RAYMOND Gerard (credit Vincent MACHER).j

Gérard RAYMOND

Président de France Assos santé.

Président de la Fédération Française des Diabétiques de 2015 à 2019.

Patient diabétique de type 1, dirigeant associatif bénévole.

« La réforme clé est celle de la démocratie des territoires en santé   »

Pouvez-vous partager un épisode qui vous a particulièrement marqué pendant la crise du Covid-19 ?

Deux éléments m’ont marqué.

Premièrement, le jour où j’ai repris contact avec mon service de diabétologie dans des conditions de sécurité extrême, les médecins m’ont dit qu’ils avaient mis en place une plateforme de suivi à distance des patients en 8 jours, alors que cela faisait 3 ans que l’on essayait de la mettre en place. Cela m’a intéressé de voir que, face à une situation de crise, on savait trouver des solutions rapides et efficaces pour faire front.

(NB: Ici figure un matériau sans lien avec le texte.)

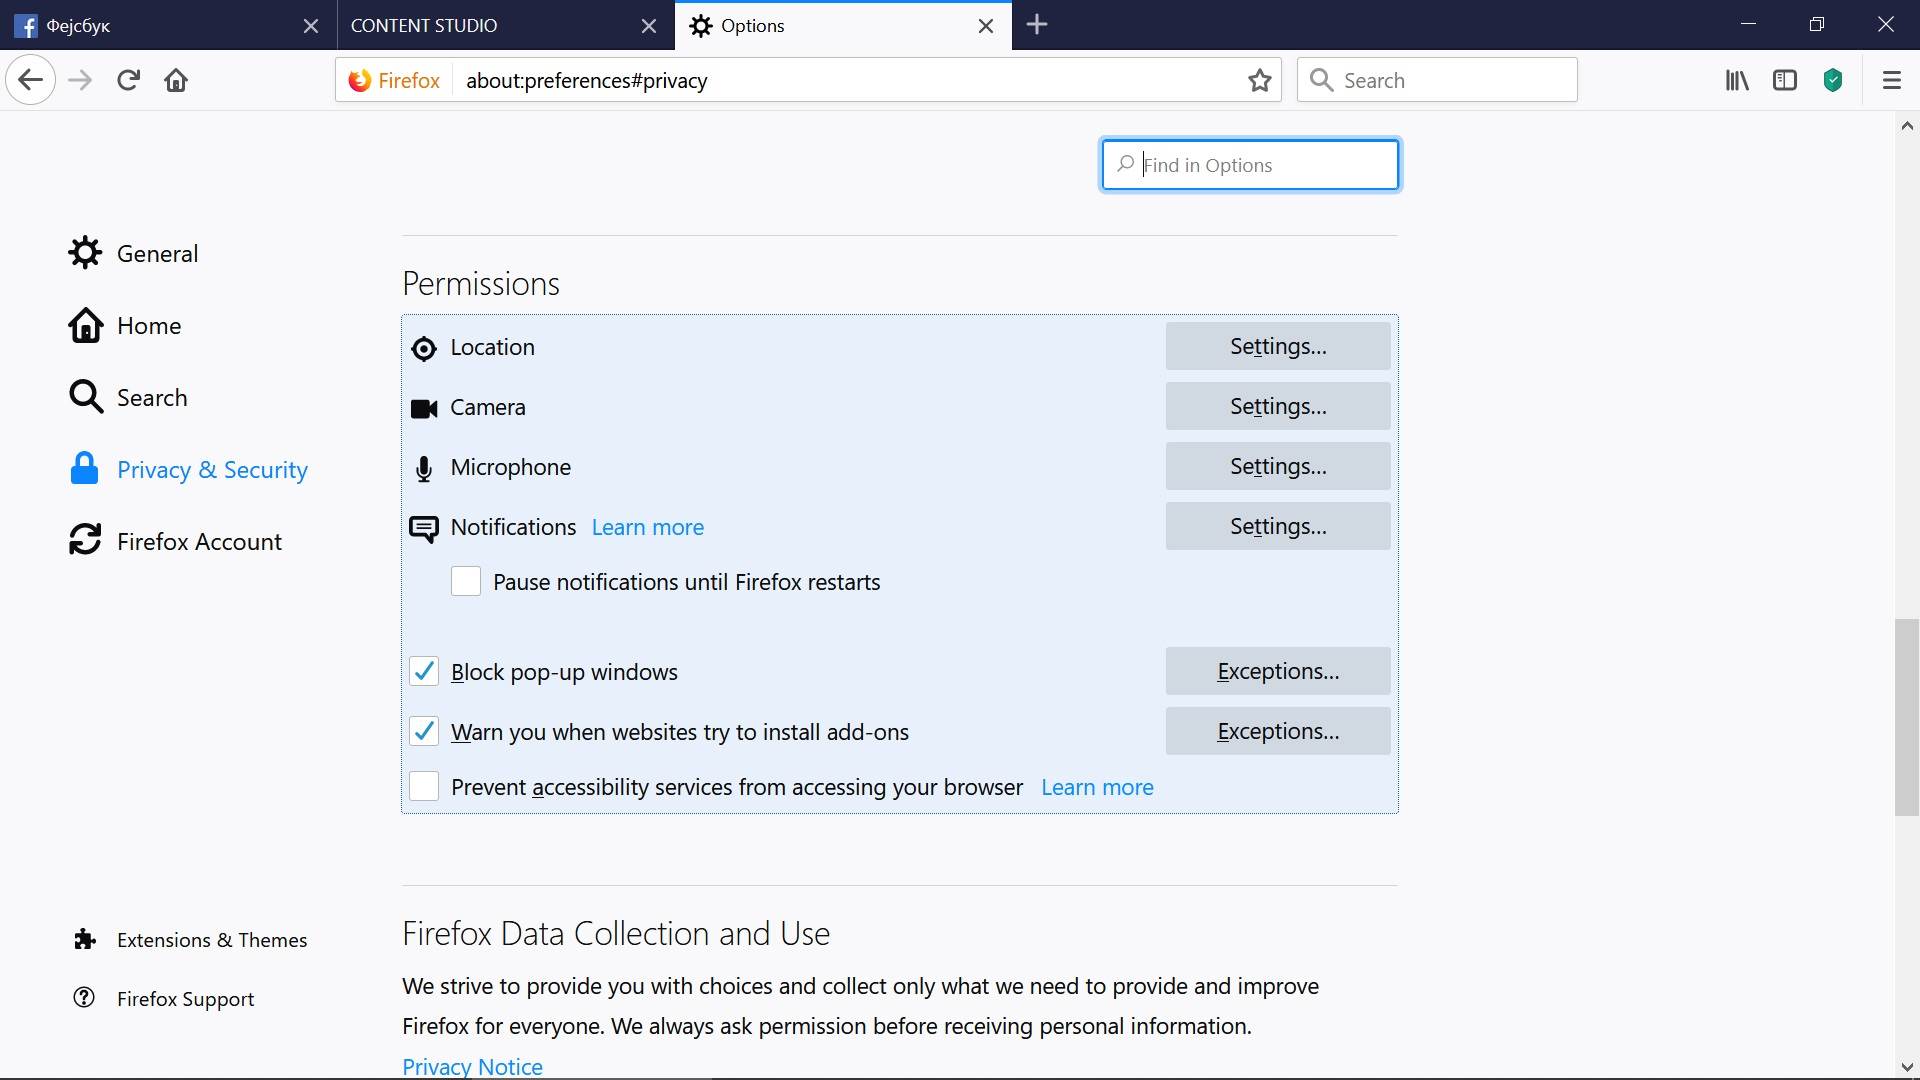This screenshot has height=1080, width=1920.
Task: Open the Library icon in toolbar
Action: 1737,80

Deuxièmement, je retiens que nos relations [France Assos Santé] avec le ministère de la Santé et l’Assurance maladie n’ont jamais été rompues – bien au contraire.

Le côté négatif, c’est que la parole des usagers de la santé, c’est-à-dire de 66 millions de citoyens français, a été confinée. Certaines instances comme le Comité scientifique avaient le droit à la parole, mais il n’a rien été demandé à ceux qui vivaient ces difficultés au quotidien.

Quels enseignements retenez-vous de la période que nous avons traversée ?

Cette crise sanitaire aura été un révélateur et un accélérateur.

Elle a tout d’abord montré que ce que nous – et pas simplement France Assos Santé – voulions faire était ce qu’il fallait faire : la coordination des acteurs, le développement du numérique, la nécessité de transformer une gouvernance jacobine en une vraie démocratie sanitaire de territoire, la responsabilisation de l’ensemble des acteurs et des citoyens…

Deuxièmement, elle a accéléré des processus comme celui de la mise en place de la télémédecine qui, alors qu’elle n’arrivait que peu à se développer, a tout d’un coup explosé. De même, alors que l’hôpital en crise semblait incapable d’accueillir qui que ce soit, les professionnels de santé ont pris le dessus sur les administratifs et ont réussi à faire face.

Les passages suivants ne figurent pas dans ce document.